What is being asked: Translate this sentence from the passage below on FDA preemption into Spanish: "The federal labeling requirements for these products “do not impose an affirmative duty to advise consumers about the status of any marketing authorization order from the FDA.”"

Reading text:
'''

The next theory that plaintiff offered—that the absence of FDA approval as a material fact that should have been disclosed—clearly did. “The claim that the defendant violated the CPPA [DC act] by failing to disclose on its packaging that its products lacked FDA approval is expressly preempted.” Id.at *10. Like other express preemption provisions in the FDCA, the TCA’s preempted state (and DC counts as a state for these purposes) requirements to the extent they were “different from, or in addition to,” federal requirements. The federal labeling requirements for these products “do not impose an affirmative duty to advise consumers about the status of any marketing authorization order from the FDA.” Id. at 11. That meant express preemption, sending our mind to how similar consumer fraud claims would fare with Class III and Class II medical devices. It was brought back when the court went ahead and analyzed implied preemption.

'''

Source information:
'''

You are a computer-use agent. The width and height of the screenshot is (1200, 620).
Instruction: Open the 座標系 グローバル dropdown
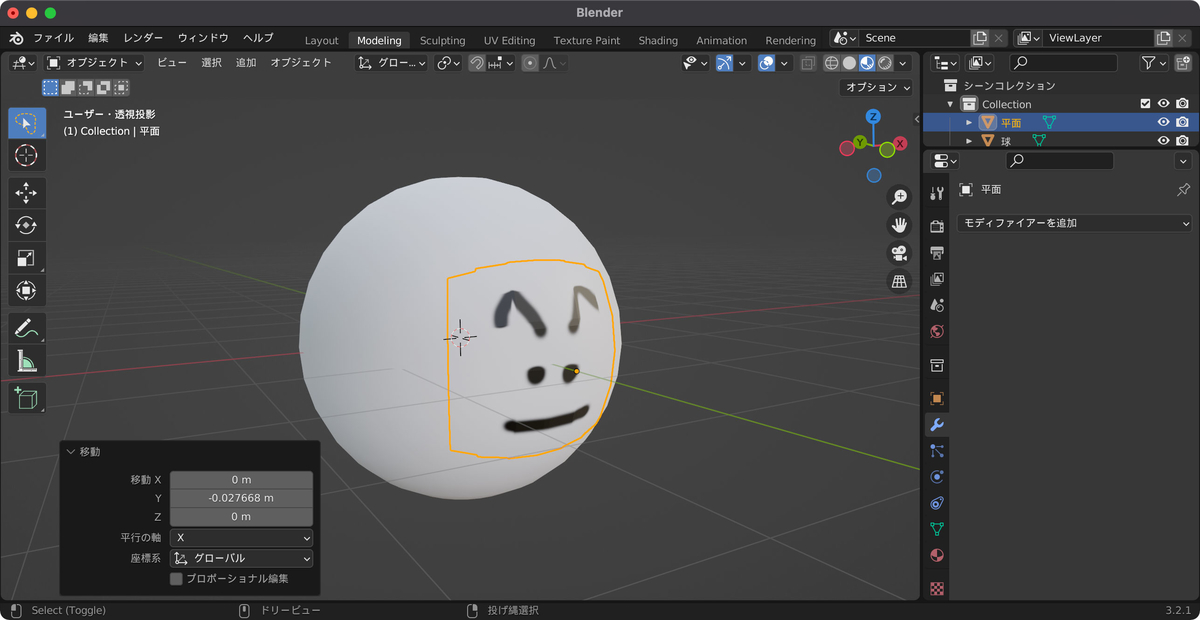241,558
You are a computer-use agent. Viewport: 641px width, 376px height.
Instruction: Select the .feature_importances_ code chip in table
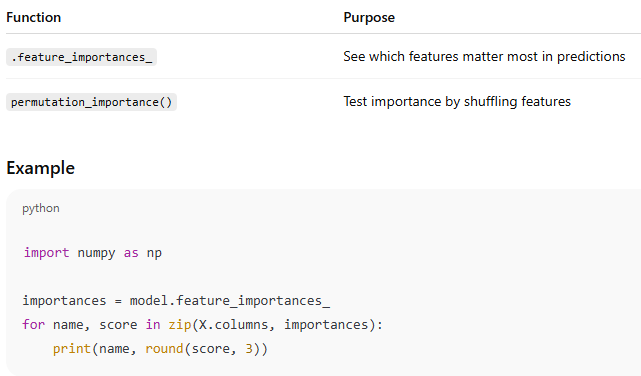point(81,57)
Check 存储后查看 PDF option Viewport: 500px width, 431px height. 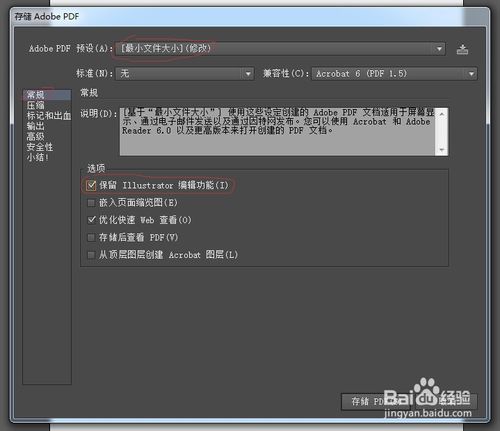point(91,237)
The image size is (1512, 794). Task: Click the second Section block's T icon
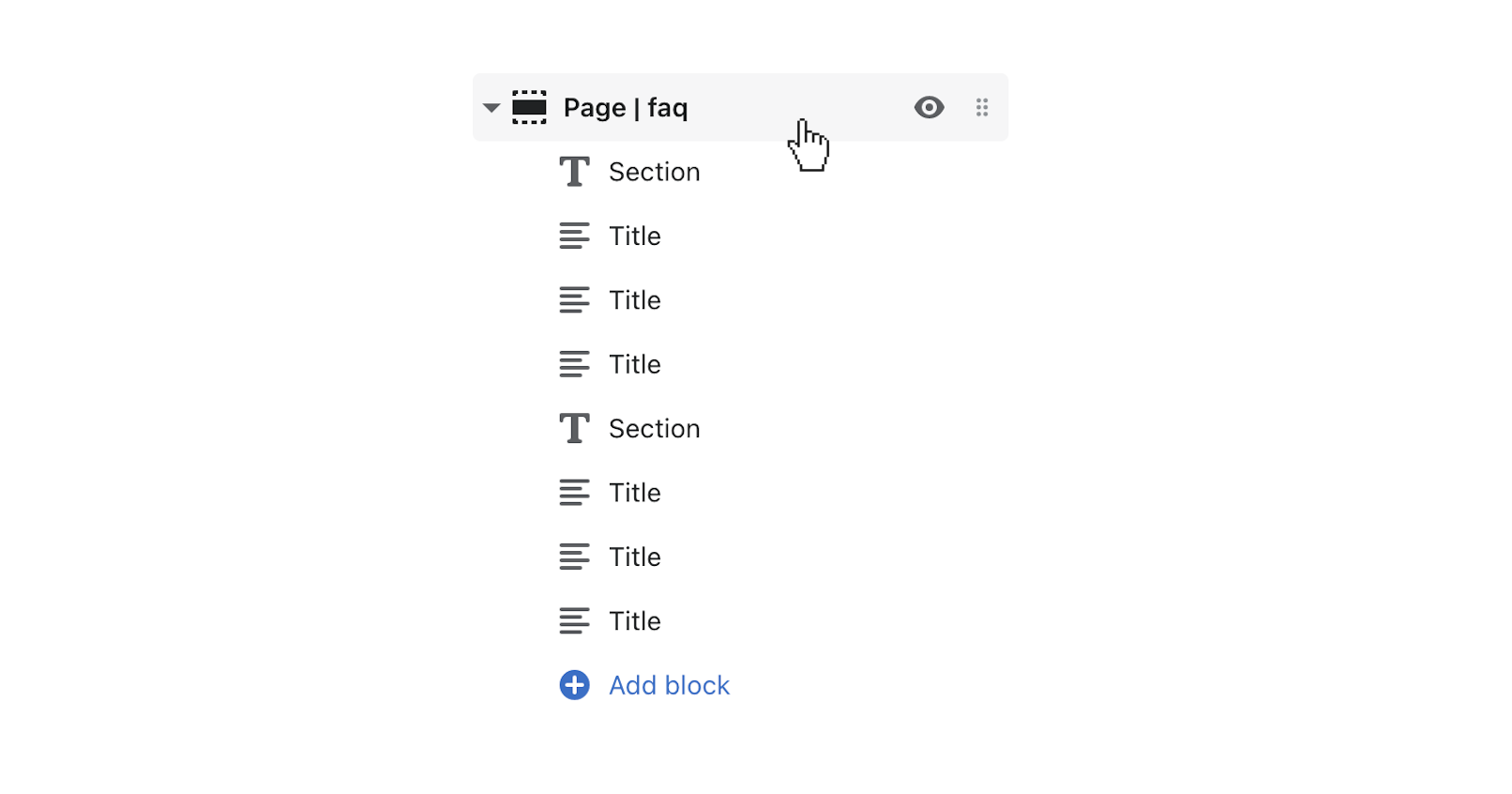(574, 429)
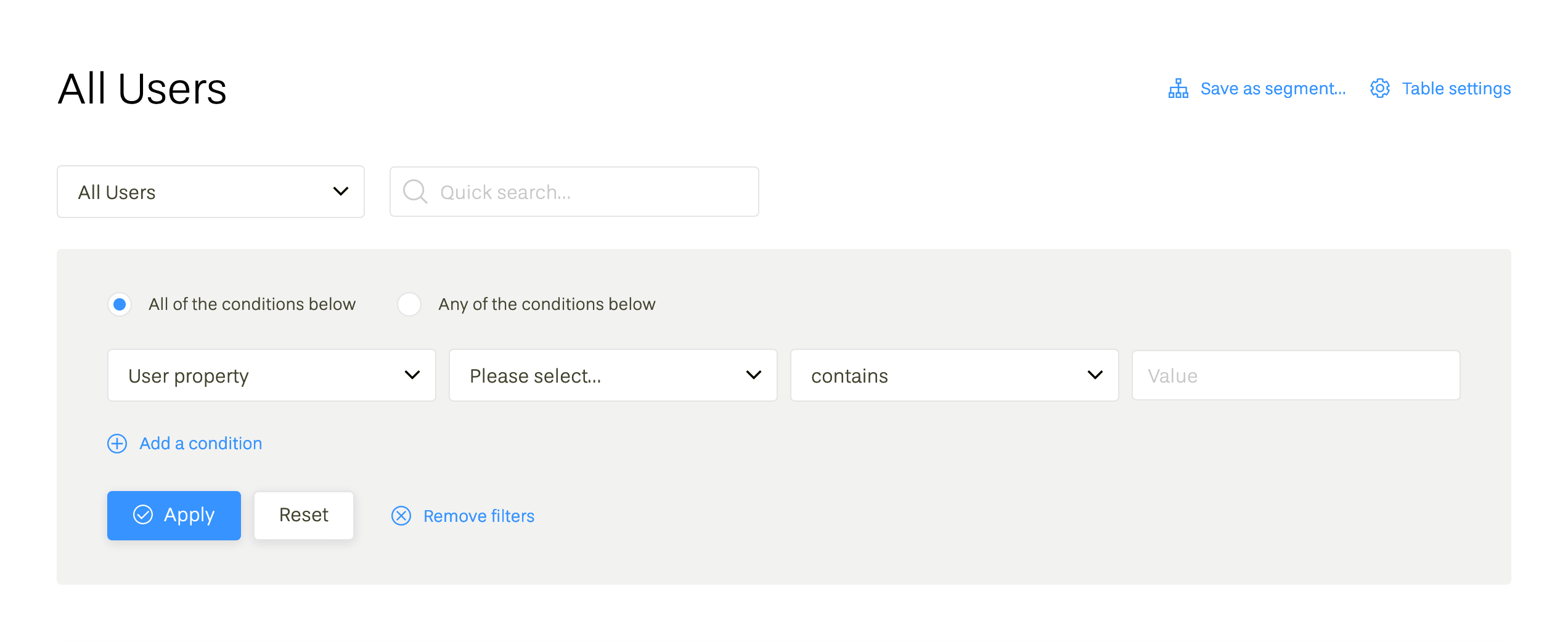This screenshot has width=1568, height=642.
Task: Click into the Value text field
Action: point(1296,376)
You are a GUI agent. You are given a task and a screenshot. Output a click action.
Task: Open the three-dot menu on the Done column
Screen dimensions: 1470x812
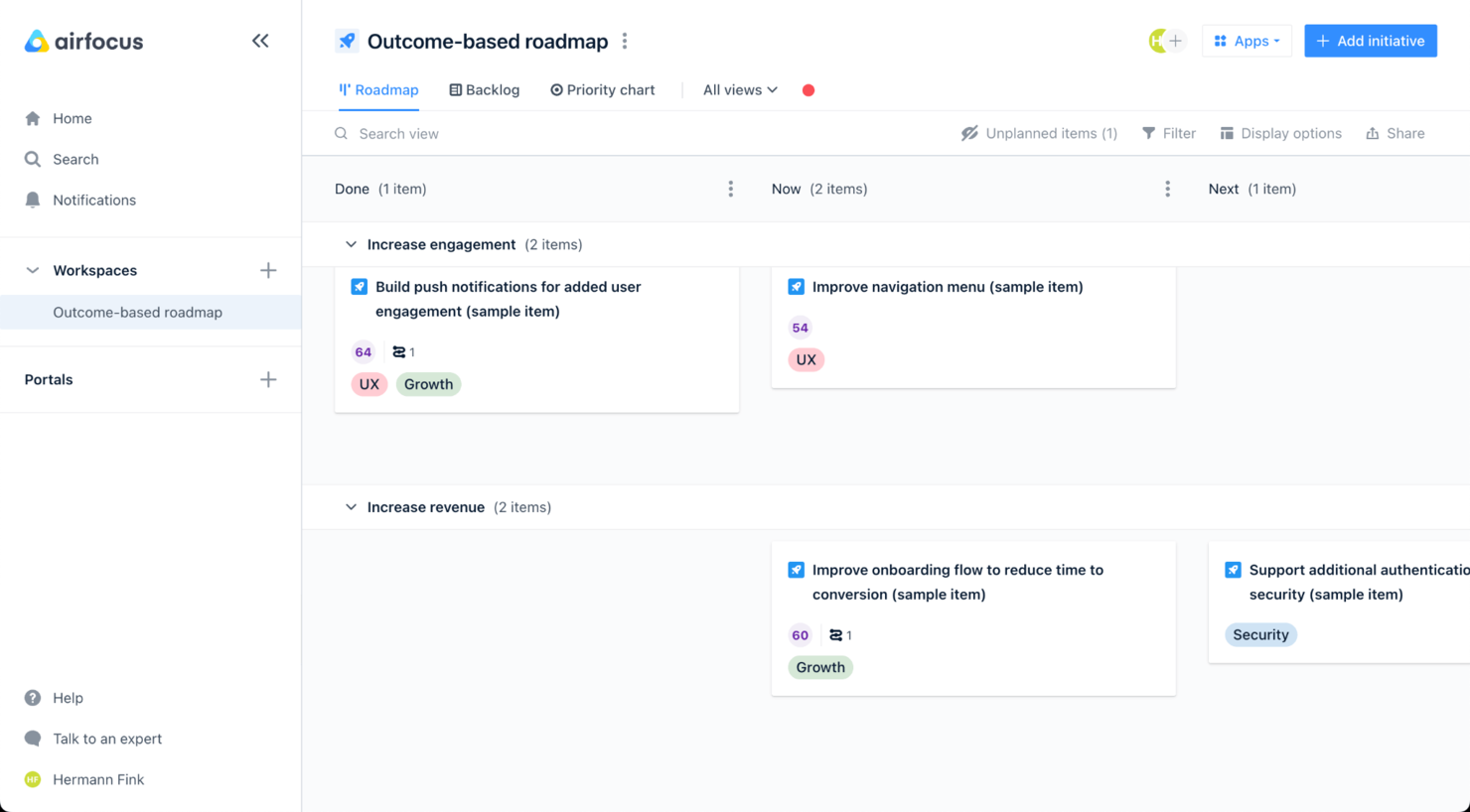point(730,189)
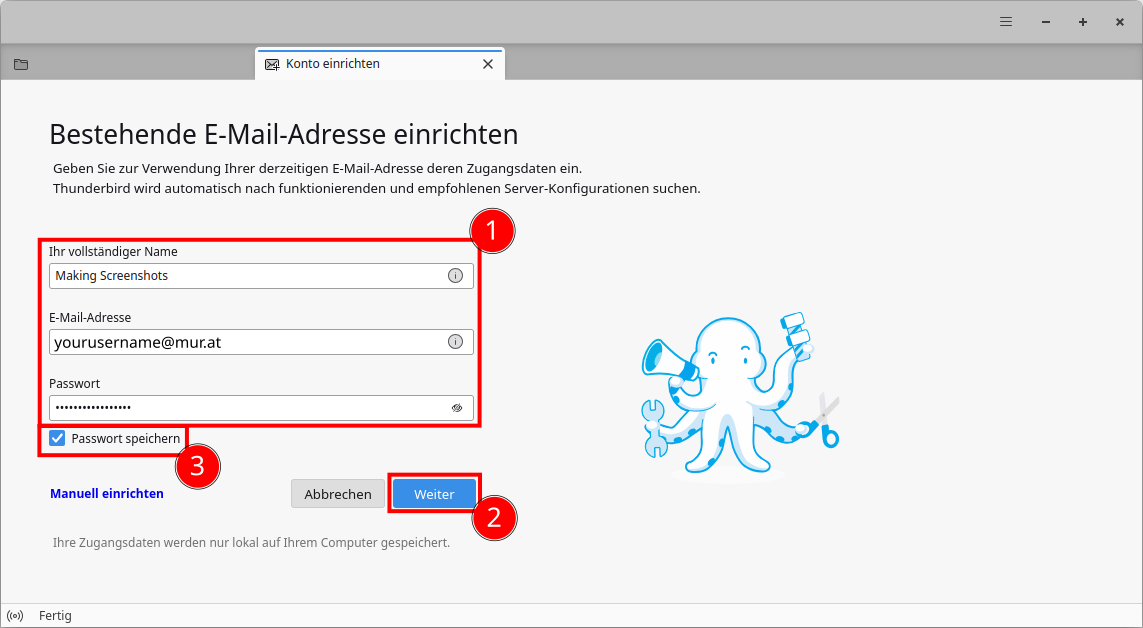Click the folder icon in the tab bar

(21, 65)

'''

Response area: Los requisitos federales de etiquetado para estos productos «no imponen un deber afirmativo de informar a los consumidores sobre el estado de cualquier orden de autorización de comercialización de la FDA».